IMF global - Investors King

Sub-Saharan African countries have been advised by the International Monetary Fund (IMF) to tackle their fiscal deficits by focusing on eliminating tax exemptions and bolstering domestic revenue rather than resorting to fiscal expenditure cuts, which could hamper economic growth.

The IMF conveyed this recommendation in a paper titled ‘How to avoid a debt crisis in Sub-Saharan Africa.’

The IMF’s paper emphasizes that Sub-Saharan African nations should reconsider their overreliance on expenditure cuts as a primary means of reducing fiscal deficits. Instead, they should place greater emphasis on revenue-generating measures such as eliminating tax exemptions and modernizing tax filing and payment systems.

According to the IMF, mobilizing domestic revenue is a more growth-friendly approach, particularly in countries with low initial tax levels.

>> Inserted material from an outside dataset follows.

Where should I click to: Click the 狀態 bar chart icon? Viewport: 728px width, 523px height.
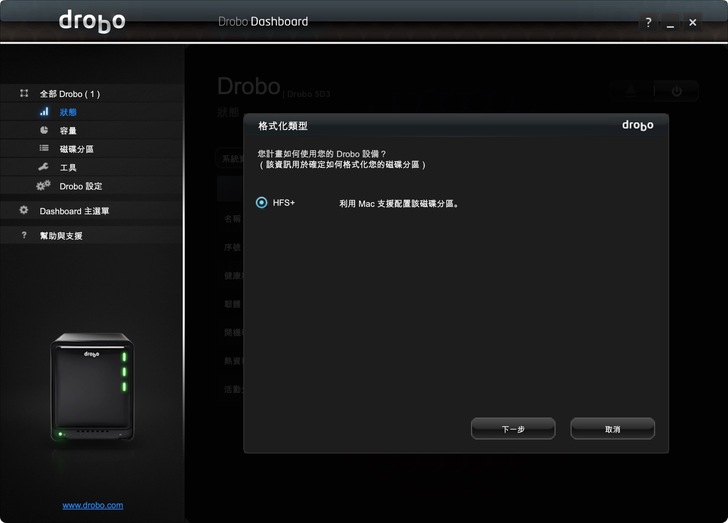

The paper highlights success stories in The Gambia, Rwanda, Senegal, and Uganda, where substantial revenue increases were achieved through a combination of revenue administration and tax policy reforms.

The IMF also pointed out that enhancing the participation of women in the labor force could significantly boost Gross Domestic Product (GDP) in developing countries.

The IMF estimates that raising the rate of female labor force participation by 5.9 percentage points, which aligns with the average reduction in the participation gap observed in the top 5% of countries during 2014-19, could potentially increase GDP by approximately 8% in emerging and developing economies.

In a world grappling with the weakest medium-term growth outlook in over three decades, bridging the gender gap in labor force participation emerges as a vital reform that policymakers can implement to stimulate economic revival.